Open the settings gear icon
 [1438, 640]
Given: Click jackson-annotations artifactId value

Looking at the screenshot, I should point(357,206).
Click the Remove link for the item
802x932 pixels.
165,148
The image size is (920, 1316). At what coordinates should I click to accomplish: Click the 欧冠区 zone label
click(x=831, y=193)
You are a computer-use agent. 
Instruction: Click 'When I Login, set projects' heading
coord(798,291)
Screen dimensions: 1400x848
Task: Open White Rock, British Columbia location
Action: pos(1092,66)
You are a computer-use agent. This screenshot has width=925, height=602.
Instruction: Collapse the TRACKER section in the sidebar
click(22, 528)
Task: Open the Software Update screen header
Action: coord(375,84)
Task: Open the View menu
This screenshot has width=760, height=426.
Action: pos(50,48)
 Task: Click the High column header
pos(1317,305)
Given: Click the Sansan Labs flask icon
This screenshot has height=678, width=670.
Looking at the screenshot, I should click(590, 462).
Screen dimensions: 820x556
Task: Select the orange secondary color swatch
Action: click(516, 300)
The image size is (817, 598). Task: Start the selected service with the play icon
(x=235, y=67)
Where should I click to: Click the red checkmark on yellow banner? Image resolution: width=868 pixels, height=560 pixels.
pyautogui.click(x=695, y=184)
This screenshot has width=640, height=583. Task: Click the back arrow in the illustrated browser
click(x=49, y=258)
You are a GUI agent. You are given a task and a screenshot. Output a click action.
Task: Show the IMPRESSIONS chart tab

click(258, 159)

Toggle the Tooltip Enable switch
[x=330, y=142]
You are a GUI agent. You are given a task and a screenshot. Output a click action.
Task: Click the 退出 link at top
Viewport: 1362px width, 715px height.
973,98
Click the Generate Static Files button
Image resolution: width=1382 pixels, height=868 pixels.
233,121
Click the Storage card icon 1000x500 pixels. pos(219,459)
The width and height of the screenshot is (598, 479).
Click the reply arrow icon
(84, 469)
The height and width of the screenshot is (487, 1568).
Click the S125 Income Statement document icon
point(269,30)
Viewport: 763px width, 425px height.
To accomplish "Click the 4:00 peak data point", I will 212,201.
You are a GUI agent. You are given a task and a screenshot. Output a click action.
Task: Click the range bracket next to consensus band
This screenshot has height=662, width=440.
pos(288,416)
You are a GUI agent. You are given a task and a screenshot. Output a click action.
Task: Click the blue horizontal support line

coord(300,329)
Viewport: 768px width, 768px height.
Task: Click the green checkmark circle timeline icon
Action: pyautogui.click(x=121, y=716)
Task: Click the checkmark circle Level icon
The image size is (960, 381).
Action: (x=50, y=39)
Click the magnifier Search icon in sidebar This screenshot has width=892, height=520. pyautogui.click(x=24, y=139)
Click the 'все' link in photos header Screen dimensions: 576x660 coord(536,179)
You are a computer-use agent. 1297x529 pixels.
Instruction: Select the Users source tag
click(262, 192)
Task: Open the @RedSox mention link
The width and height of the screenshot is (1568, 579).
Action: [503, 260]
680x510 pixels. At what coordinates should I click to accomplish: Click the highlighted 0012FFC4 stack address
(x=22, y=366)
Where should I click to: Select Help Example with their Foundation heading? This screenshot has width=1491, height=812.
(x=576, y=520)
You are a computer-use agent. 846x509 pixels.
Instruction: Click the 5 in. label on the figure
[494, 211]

REQUIRED ACTION. Down to the last line, reproduce the entries above precisely.

REPLY TO THE TASK.
Open the settings gear icon
 [1438, 640]
Given: Click jackson-annotations artifactId value

Looking at the screenshot, I should point(357,206).
Click the Remove link for the item
802x932 pixels.
165,148
The image size is (920, 1316). At what coordinates should I click to accomplish: Click the 欧冠区 zone label
click(x=831, y=193)
You are a computer-use agent. 
Instruction: Click 'When I Login, set projects' heading
coord(798,291)
Screen dimensions: 1400x848
Task: Open White Rock, British Columbia location
Action: pos(1092,66)
You are a computer-use agent. This screenshot has width=925, height=602.
Instruction: Collapse the TRACKER section in the sidebar
click(22, 528)
Task: Open the Software Update screen header
Action: coord(375,84)
Task: Open the View menu
This screenshot has width=760, height=426.
Action: pos(50,48)
 Task: Click the High column header
pos(1317,305)
Given: Click the Sansan Labs flask icon
This screenshot has height=678, width=670.
Looking at the screenshot, I should click(590, 462).
Screen dimensions: 820x556
Task: Select the orange secondary color swatch
Action: click(516, 300)
The image size is (817, 598). Task: Start the selected service with the play icon
(x=235, y=67)
Where should I click to: Click the red checkmark on yellow banner? Image resolution: width=868 pixels, height=560 pixels.
pyautogui.click(x=695, y=184)
This screenshot has width=640, height=583. Task: Click the back arrow in the illustrated browser
click(x=49, y=258)
You are a GUI agent. You are given a task and a screenshot. Output a click action.
Task: Show the IMPRESSIONS chart tab

click(258, 159)

Toggle the Tooltip Enable switch
[x=330, y=142]
You are a GUI agent. You are given a task and a screenshot. Output a click action.
Task: Click the 退出 link at top
Viewport: 1362px width, 715px height.
973,98
Click the Generate Static Files button
Image resolution: width=1382 pixels, height=868 pixels.
233,121
Click the Storage card icon 1000x500 pixels. pos(219,459)
The width and height of the screenshot is (598, 479).
Click the reply arrow icon
(84, 469)
The height and width of the screenshot is (487, 1568).
Click the S125 Income Statement document icon
point(269,30)
Viewport: 763px width, 425px height.
To accomplish "Click the 4:00 peak data point", I will 212,201.
You are a GUI agent. You are given a task and a screenshot. Output a click action.
Task: Click the range bracket next to consensus band
This screenshot has height=662, width=440.
pos(288,416)
You are a GUI agent. You are given a task and a screenshot. Output a click action.
Task: Click the blue horizontal support line

coord(300,329)
Viewport: 768px width, 768px height.
Task: Click the green checkmark circle timeline icon
Action: pyautogui.click(x=121, y=716)
Task: Click the checkmark circle Level icon
The image size is (960, 381).
Action: (x=50, y=39)
Click the magnifier Search icon in sidebar This screenshot has width=892, height=520. pyautogui.click(x=24, y=139)
Click the 'все' link in photos header Screen dimensions: 576x660 coord(536,179)
You are a computer-use agent. 1297x529 pixels.
Instruction: Select the Users source tag
click(262, 192)
Task: Open the @RedSox mention link
The width and height of the screenshot is (1568, 579).
Action: [503, 260]
680x510 pixels. At what coordinates should I click to accomplish: Click the highlighted 0012FFC4 stack address
(x=22, y=366)
Where should I click to: Select Help Example with their Foundation heading? This screenshot has width=1491, height=812.
(x=576, y=520)
You are a computer-use agent. 846x509 pixels.
Instruction: Click the 5 in. label on the figure
[494, 211]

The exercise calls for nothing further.